September 6, 2016: Cultural Work: Melville’s “Paradise” and the Lowell Offering



[To continue the Labor Day remembrances, for the rest of this week I’ll highlight and analyze images and narratives of work in American literature and culture. Please share texts, images and narratives, or histories and issues you’d highlight for a crowd-sourced weekend post that’ll do work!]On two distinct but complementary ways to give literary voice to working women.One of the most unique and effective American short stories has to be Herman Melville’s “The Paradise of Bachelors and the Tartarus of Maids” (originally published in Harper’s in 1855; Tartarus is a hellish underworld in Greek mythology). Melville’s story features two seemingly distinct and unconnected halves in which the unnamed first-person speaker visits, and describes at great length, the two titular communities: in the first half he attends a refined and luxurious dinner party in the London club of a group of wealthy and unmarried male lawyers; and in the second his business pursuits lead him to the hellish gorge that houses a paper mill and the community of pale and silent young women who work there. As my parallel summaries have probably already highlighted, the story’s overall structure, as well as a number of specific choices and phrases in each, brings these two disparate worlds together in very clear and provocative ways, forcing Melville’s readers to confront the realities of their new industrial age; such realities include not only the conditions and environments necessary to produce in bulk the items used by the London bachelors, but also the differences in class and gender and identity that accompany such distinct settings. It’s a great story, much more explicitly social than many of Melville’s works without sacrificing any of his stylistic strengths, and well worth a read.
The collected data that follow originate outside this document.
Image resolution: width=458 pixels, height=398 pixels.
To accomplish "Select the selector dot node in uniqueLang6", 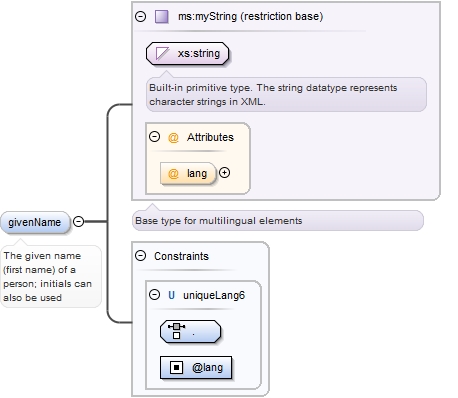I will point(190,331).
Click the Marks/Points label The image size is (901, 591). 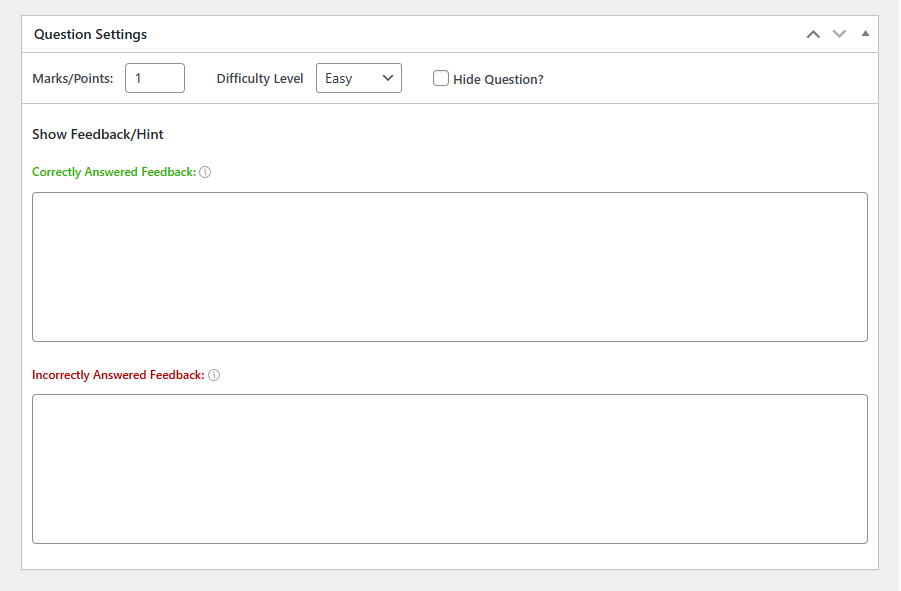(72, 79)
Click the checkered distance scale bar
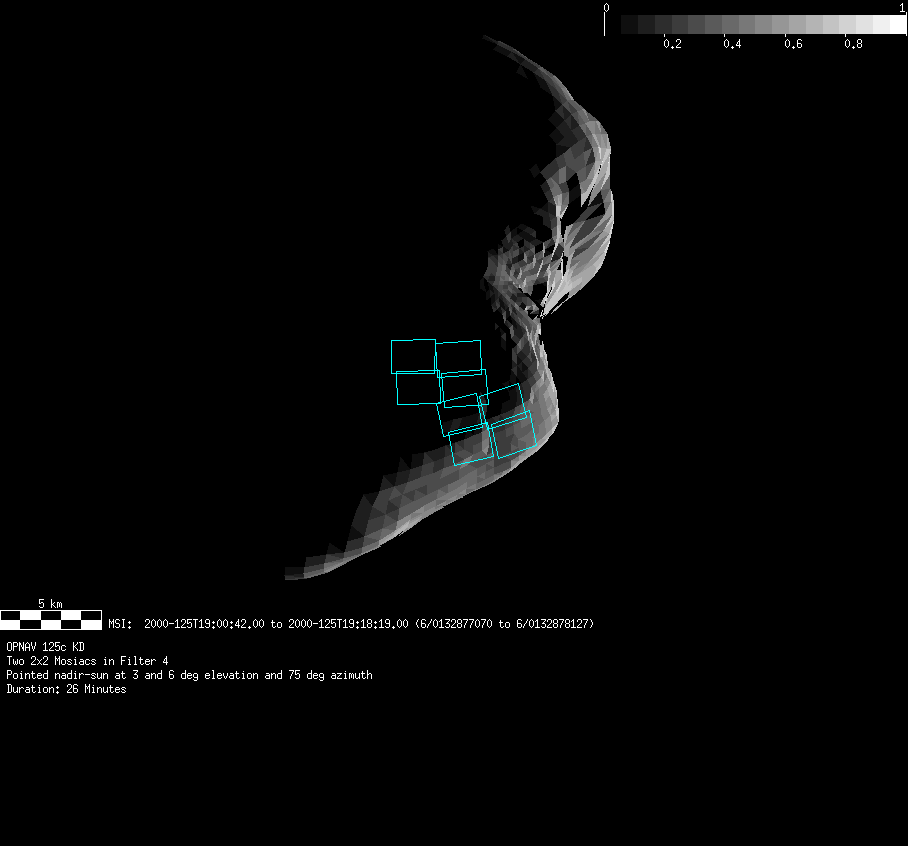 pos(50,619)
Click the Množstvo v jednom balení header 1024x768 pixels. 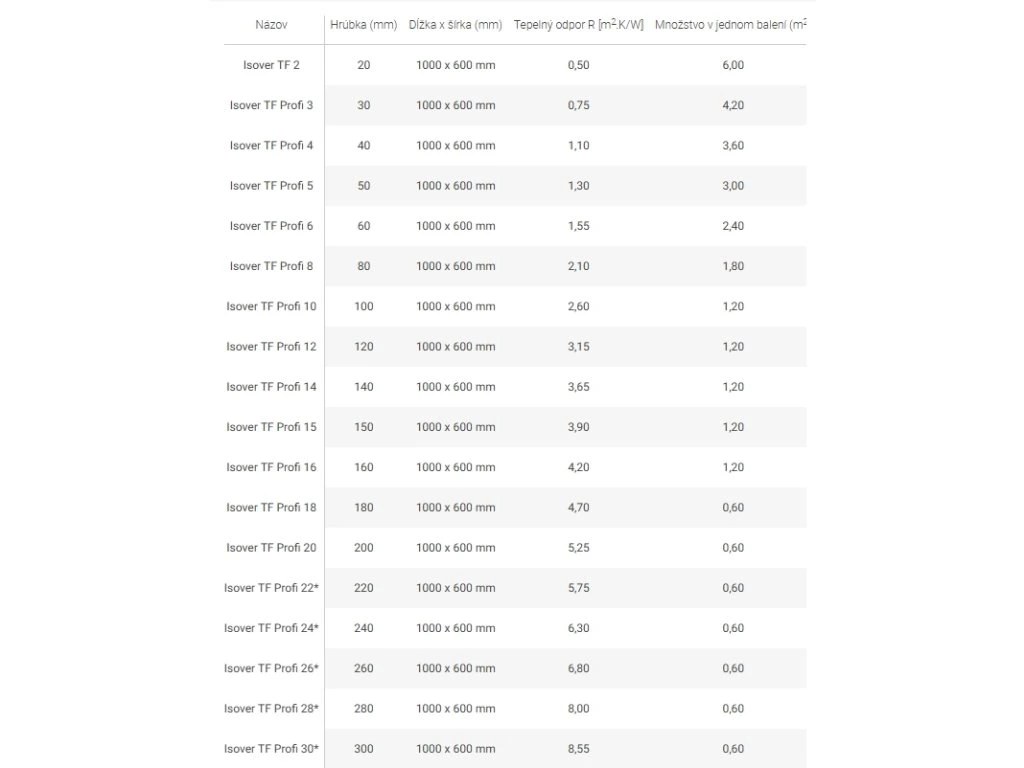coord(731,25)
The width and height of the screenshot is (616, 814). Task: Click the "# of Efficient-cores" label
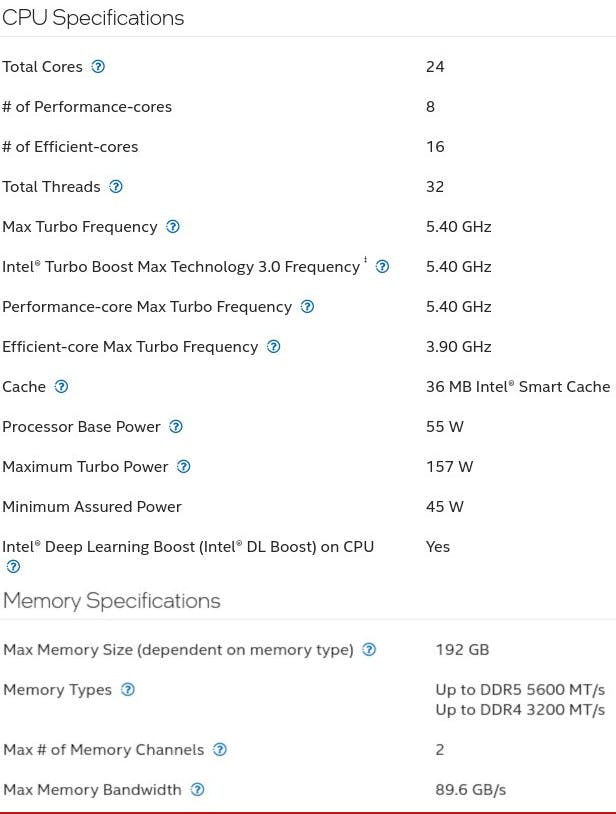coord(70,147)
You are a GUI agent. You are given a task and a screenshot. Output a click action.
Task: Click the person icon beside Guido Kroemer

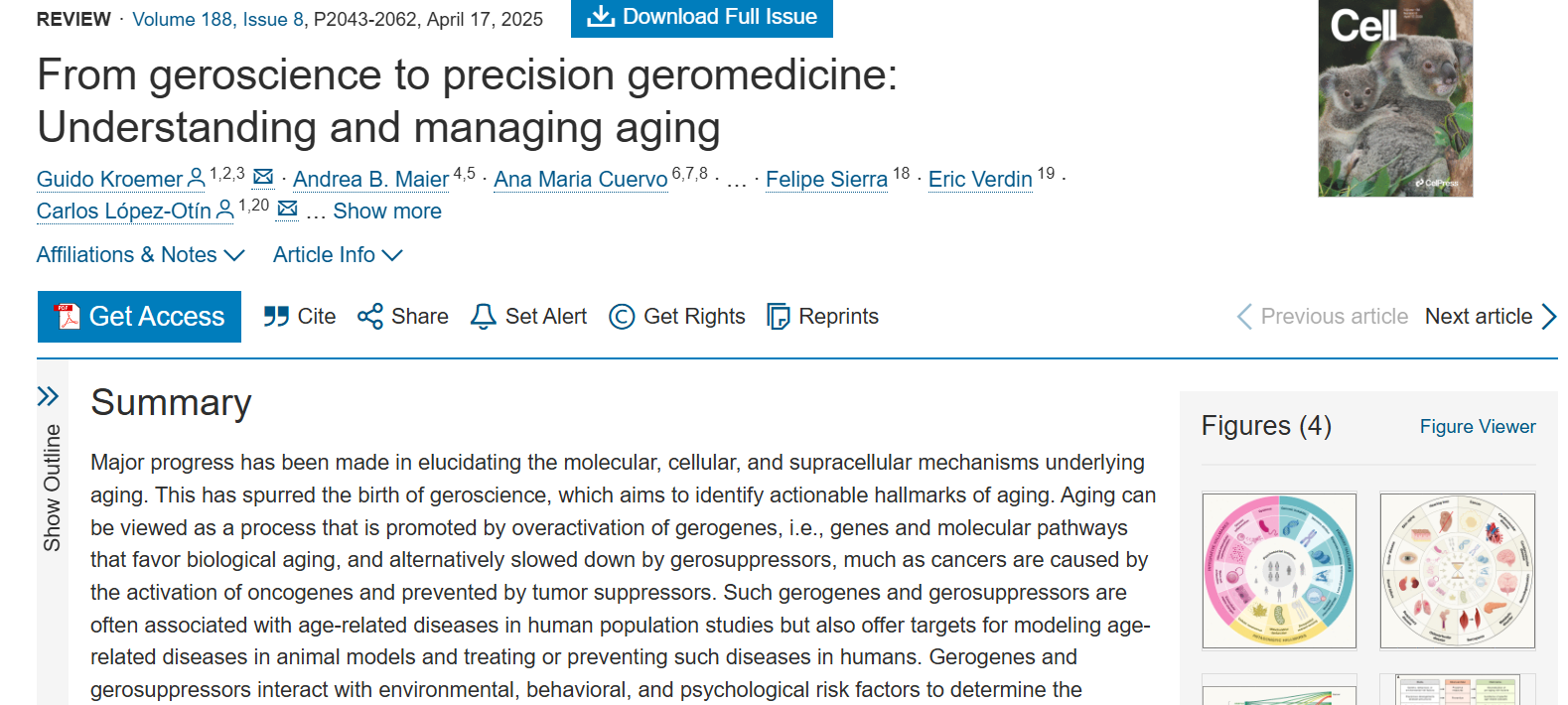tap(197, 178)
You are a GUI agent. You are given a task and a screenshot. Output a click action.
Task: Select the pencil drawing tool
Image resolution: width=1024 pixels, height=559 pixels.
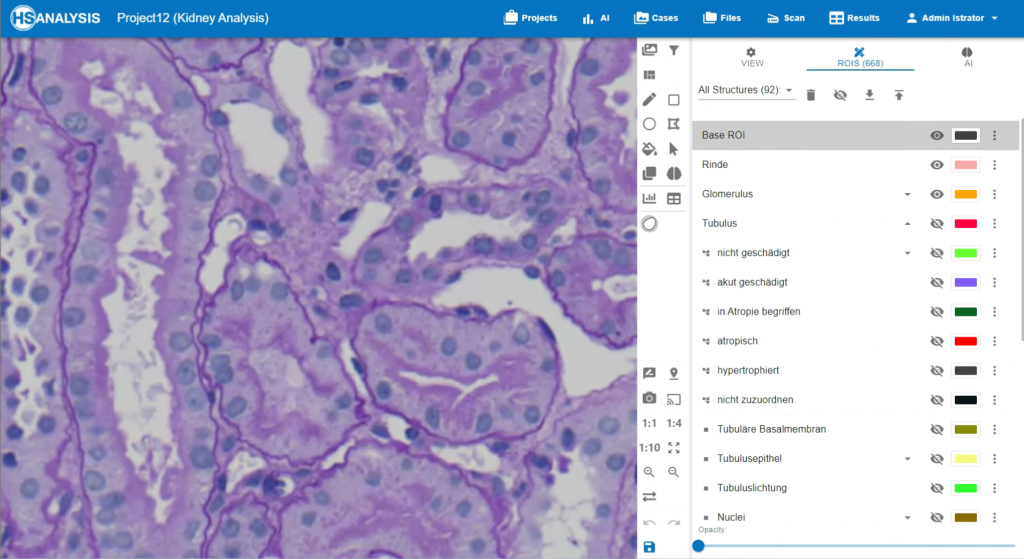pos(649,99)
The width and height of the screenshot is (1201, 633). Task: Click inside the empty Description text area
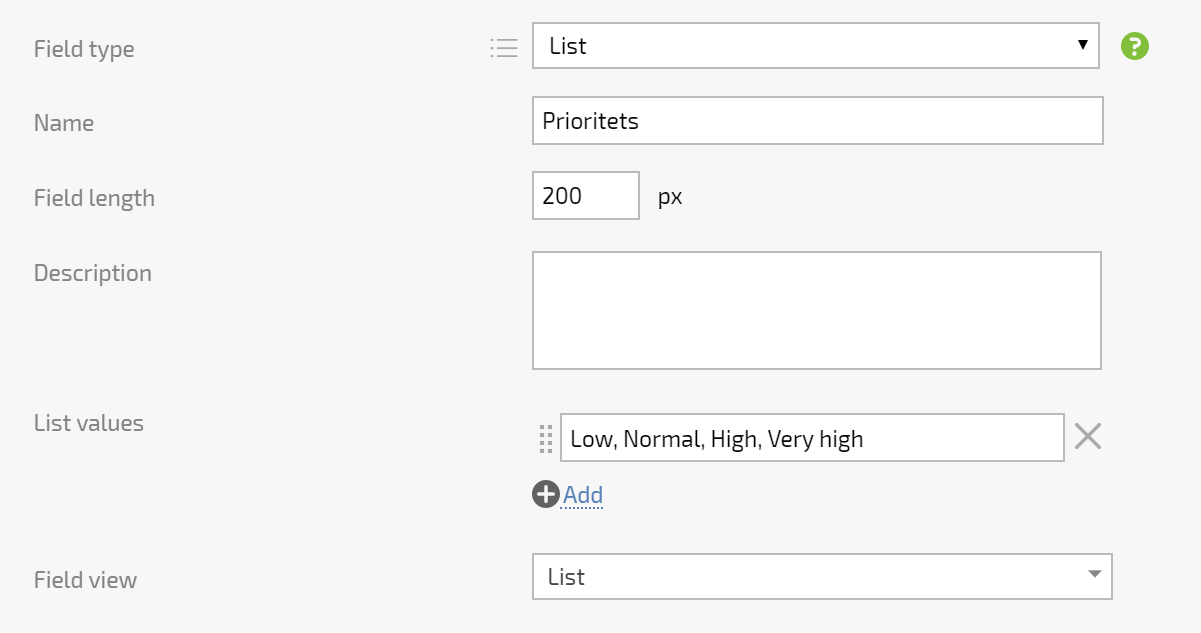click(x=816, y=310)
In order to make his comparisons and contrasts work, though, Melville does have to render the mill’s working women overtly and fully silent; and while that makes for a compelling metaphor, it also elides one of the more interesting (if relatively brief) literary experiments in American history. In 1840, fifteen years before Melville published his story, Abel Charles Thomas, pastor of the First Univeralist (Unitarian) Church in Lowell, Massachusetts and a mentor to many of the young women who had come to work in Lowell’s textile mills, founded and began editing The Lowell Offering , a literary magazine consisting entirely of contributions (in a wide variety of genres) from mill workers. Although Thomas had a strong hand in the magazine’s first four issues (published between October 1840 and March 1841), not only as editor but in soliciting contributions from the improvement and reading circles that he organized and ran, by April 1841 it had begun to receive numerous unsolicited pieces (enough to require the monthly publication schedule that would continue from then on), and in 1842 Thomas turned over the editorship to two of the women themselves, Harriot Curtis and Harriet Farley; they served in that role until the magazine ceased publication in 1845 (not for lack of success, but for what Curtis and Farley called “reasons of a private nature … in which the public is not interested”), and Farley later collected some of the magazine’s best pieces in the book Shells from the Strand of the Sea of Genius (1847).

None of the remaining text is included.